# Task
The entire listing below is to be written out exactly, minus the pictures.

# Record excerpts
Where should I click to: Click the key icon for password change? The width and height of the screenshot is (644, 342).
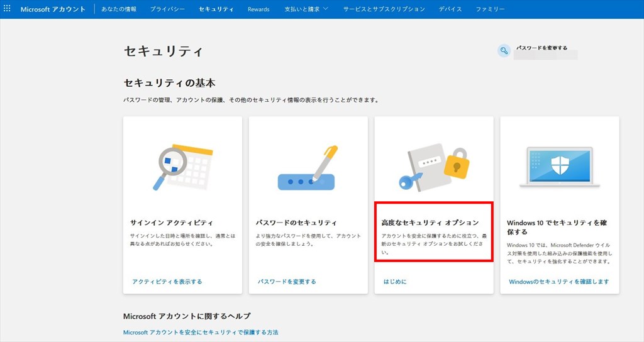(x=504, y=51)
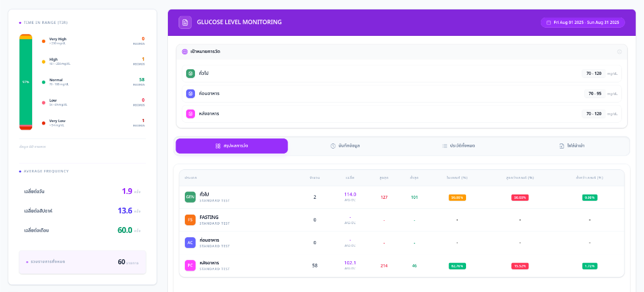Image resolution: width=644 pixels, height=292 pixels.
Task: Click the pink PC badge
Action: (x=190, y=266)
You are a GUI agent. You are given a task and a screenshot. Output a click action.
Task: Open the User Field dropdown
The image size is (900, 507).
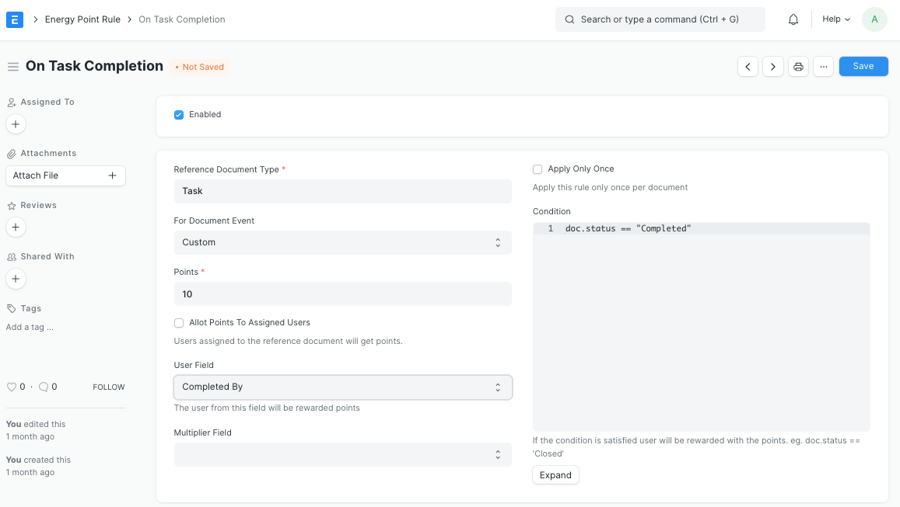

# Answer area
Where should I click to: Click the key icon for password change? The width and height of the screenshot is (644, 342).
(x=504, y=51)
Image resolution: width=644 pixels, height=292 pixels.
Task: Click the pink PC badge
Action: (x=190, y=266)
You are a GUI agent. You are given a task and a screenshot. Output a click action.
Task: Open the User Field dropdown
The image size is (900, 507).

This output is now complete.